__SOURCE DOCUMENT__:
━━━
The Federal Trade Commission has proposed a settlement that would allow St. Cloud-based CentraCare to acquire one of its largest competitors for physician services in Central Minnesota.
With the acquisition of St. Cloud Medical Group, CentraCare would have more than 80 percent of the physician service market for adult primary care, pediatric primary care and OB-GYN services, according to an FTC complaint made public Thursday.
FTC calls that level of concentration "presumptively anticompetitive." But St. Cloud Medical Group (SCMG) produced evidence that "it is financially failing, has lost its sole remaining line of credit and appears unlikely to improve its financial condition," FTC said in a statement.
The commission has proposed allowing the merger, with the condition that CentraCare release up to 14 physicians from noncompete agreements so SCMG physicians can join or create competing practices in the St. Cloud area. The settlement also would require CentraCare, under certain conditions, to provide departure payments of $100,000 each for the first five doctors who leave the health system to compete in the St. Cloud area.
"A number of physicians have already left the [SCMG] practice and others are likely to depart — and may leave the St. Cloud area altogether — if the merger does not close," FTC said in a statement. "SCMG's multiyear search did not identify an alternative purchaser to CentraCare for the entire group, but at least one local provider has expressed interest in expanding its practice by hiring some of SCMG's physicians."
In March, the Star Tribune reported Attorney General Lori Swanson had launched an antitrust review of the potential acquisition, and asked the parties to delay any closing.
Swanson said in a statement Thursday that she was "disappointed with and puzzled by the FTC settlement." While the attorney general has not agreed to the terms of the settlement, the FTC's action creates a "practical impediment," she said, to further action.
"The agreement to release some physicians from restrictive covenants does little to provide competition in terms of price or quality in the St. Cloud marketplace," Swanson said in a statement.
━━━
__SOURCE DATA__:
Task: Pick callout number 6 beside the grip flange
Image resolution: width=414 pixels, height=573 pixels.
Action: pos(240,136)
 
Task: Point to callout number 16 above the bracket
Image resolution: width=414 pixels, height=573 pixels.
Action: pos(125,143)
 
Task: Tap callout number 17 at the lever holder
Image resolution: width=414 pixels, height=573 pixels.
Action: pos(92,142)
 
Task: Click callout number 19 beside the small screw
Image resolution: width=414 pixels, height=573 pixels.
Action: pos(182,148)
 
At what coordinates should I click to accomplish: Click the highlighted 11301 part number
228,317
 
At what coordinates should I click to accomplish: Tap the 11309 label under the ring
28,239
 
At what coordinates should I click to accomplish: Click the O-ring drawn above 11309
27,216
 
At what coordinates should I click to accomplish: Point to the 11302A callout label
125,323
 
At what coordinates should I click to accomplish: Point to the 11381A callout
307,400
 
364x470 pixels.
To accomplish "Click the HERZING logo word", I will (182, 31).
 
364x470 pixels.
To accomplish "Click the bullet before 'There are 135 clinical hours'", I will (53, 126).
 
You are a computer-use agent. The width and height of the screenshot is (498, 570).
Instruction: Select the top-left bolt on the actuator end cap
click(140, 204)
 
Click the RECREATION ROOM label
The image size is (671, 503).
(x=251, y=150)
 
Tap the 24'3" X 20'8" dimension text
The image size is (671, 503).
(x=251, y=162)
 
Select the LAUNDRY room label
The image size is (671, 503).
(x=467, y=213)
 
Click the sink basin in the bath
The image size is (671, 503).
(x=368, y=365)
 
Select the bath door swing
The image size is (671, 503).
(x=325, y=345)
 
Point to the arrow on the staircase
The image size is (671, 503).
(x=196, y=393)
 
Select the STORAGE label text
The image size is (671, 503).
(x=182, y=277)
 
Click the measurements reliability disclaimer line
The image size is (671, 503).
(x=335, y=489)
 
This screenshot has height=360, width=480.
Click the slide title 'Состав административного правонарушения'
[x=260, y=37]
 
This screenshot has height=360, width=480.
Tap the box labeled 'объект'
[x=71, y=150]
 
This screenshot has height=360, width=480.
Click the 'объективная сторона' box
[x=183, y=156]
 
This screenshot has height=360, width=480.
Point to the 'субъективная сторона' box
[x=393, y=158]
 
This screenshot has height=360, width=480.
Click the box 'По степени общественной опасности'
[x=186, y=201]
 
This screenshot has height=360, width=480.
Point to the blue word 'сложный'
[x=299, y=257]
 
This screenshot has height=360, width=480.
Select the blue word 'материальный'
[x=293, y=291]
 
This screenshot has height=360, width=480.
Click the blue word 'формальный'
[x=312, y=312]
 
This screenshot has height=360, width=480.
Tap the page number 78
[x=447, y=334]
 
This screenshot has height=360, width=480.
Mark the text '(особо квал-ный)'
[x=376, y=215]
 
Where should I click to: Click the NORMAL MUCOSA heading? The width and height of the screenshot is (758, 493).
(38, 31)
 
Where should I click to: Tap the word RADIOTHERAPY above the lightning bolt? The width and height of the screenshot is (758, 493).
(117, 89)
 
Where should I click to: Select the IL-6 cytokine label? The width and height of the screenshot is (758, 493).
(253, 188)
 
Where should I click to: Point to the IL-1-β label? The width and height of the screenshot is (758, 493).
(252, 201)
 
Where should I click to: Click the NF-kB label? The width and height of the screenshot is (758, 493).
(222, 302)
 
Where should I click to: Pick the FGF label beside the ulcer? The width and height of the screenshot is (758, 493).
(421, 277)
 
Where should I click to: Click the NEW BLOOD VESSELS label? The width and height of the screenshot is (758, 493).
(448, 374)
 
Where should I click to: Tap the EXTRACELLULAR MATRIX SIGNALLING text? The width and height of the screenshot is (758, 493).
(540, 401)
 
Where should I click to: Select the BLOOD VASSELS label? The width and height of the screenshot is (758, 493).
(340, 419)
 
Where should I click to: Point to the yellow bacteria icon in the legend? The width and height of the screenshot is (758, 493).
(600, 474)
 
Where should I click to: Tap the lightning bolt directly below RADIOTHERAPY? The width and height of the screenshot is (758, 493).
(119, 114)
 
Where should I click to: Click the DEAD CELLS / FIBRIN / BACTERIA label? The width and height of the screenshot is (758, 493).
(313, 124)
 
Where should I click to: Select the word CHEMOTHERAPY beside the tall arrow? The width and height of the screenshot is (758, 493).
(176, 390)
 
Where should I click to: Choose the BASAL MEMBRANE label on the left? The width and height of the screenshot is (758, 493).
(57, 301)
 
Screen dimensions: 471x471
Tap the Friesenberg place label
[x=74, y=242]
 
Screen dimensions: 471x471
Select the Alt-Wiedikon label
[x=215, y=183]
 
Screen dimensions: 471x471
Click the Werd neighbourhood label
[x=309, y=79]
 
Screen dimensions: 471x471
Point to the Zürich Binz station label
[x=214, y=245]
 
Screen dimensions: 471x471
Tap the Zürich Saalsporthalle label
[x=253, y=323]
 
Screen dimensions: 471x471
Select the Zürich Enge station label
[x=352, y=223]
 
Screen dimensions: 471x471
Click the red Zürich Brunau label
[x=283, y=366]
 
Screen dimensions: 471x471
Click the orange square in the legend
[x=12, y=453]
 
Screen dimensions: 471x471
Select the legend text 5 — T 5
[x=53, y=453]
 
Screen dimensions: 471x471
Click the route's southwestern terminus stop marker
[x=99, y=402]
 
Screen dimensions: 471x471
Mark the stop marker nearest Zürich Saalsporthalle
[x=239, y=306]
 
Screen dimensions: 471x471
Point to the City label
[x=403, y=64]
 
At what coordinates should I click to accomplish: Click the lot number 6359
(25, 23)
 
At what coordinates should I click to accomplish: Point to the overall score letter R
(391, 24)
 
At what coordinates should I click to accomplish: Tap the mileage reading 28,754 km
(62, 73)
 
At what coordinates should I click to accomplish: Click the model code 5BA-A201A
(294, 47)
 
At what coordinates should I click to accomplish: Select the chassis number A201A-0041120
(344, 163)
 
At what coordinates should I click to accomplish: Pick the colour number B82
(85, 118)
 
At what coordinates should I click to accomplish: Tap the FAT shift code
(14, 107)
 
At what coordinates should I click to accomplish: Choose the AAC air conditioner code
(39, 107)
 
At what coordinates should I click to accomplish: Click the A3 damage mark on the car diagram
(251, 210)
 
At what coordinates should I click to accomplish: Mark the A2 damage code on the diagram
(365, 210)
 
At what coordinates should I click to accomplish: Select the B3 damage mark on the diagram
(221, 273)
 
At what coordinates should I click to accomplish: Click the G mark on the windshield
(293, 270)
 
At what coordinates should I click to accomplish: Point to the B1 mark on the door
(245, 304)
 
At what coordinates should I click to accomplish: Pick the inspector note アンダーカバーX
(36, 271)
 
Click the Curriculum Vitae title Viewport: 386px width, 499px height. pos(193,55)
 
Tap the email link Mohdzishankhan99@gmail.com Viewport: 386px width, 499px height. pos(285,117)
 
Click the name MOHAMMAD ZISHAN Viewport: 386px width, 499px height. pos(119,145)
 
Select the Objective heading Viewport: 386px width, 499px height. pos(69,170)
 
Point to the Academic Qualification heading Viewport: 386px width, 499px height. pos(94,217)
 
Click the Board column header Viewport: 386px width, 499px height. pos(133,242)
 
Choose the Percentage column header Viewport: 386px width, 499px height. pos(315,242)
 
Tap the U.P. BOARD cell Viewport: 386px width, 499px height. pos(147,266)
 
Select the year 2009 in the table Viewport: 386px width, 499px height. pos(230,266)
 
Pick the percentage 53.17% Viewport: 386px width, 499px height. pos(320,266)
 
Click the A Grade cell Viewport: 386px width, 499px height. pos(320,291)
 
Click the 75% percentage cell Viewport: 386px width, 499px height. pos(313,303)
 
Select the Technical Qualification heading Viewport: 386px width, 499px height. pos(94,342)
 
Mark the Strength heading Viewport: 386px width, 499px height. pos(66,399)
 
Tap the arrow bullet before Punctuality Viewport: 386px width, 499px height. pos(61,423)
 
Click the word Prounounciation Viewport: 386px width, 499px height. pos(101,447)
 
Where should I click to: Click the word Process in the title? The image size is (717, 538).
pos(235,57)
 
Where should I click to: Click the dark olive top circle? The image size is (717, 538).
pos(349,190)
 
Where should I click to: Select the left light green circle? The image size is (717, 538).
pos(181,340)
━━━
__PROBLEM REQUIREMENTS__: Copy the entire news article on the CentraCare merger settlement word for word. The entries are separate material from the news article.

__ANSWER FOR THIS EXERCISE__:
The Federal Trade Commission has proposed a settlement that would allow St. Cloud-based CentraCare to acquire one of its largest competitors for physician services in Central Minnesota.
With the acquisition of St. Cloud Medical Group, CentraCare would have more than 80 percent of the physician service market for adult primary care, pediatric primary care and OB-GYN services, according to an FTC complaint made public Thursday.
FTC calls that level of concentration "presumptively anticompetitive." But St. Cloud Medical Group (SCMG) produced evidence that "it is financially failing, has lost its sole remaining line of credit and appears unlikely to improve its financial condition," FTC said in a statement.
The commission has proposed allowing the merger, with the condition that CentraCare release up to 14 physicians from noncompete agreements so SCMG physicians can join or create competing practices in the St. Cloud area. The settlement also would require CentraCare, under certain conditions, to provide departure payments of $100,000 each for the first five doctors who leave the health system to compete in the St. Cloud area.
"A number of physicians have already left the [SCMG] practice and others are likely to depart — and may leave the St. Cloud area altogether — if the merger does not close," FTC said in a statement. "SCMG's multiyear search did not identify an alternative purchaser to CentraCare for the entire group, but at least one local provider has expressed interest in expanding its practice by hiring some of SCMG's physicians."
In March, the Star Tribune reported Attorney General Lori Swanson had launched an antitrust review of the potential acquisition, and asked the parties to delay any closing.
Swanson said in a statement Thursday that she was "disappointed with and puzzled by the FTC settlement." While the attorney general has not agreed to the terms of the settlement, the FTC's action creates a "practical impediment," she said, to further action.
"The agreement to release some physicians from restrictive covenants does little to provide competition in terms of price or quality in the St. Cloud marketplace," Swanson said in a statement.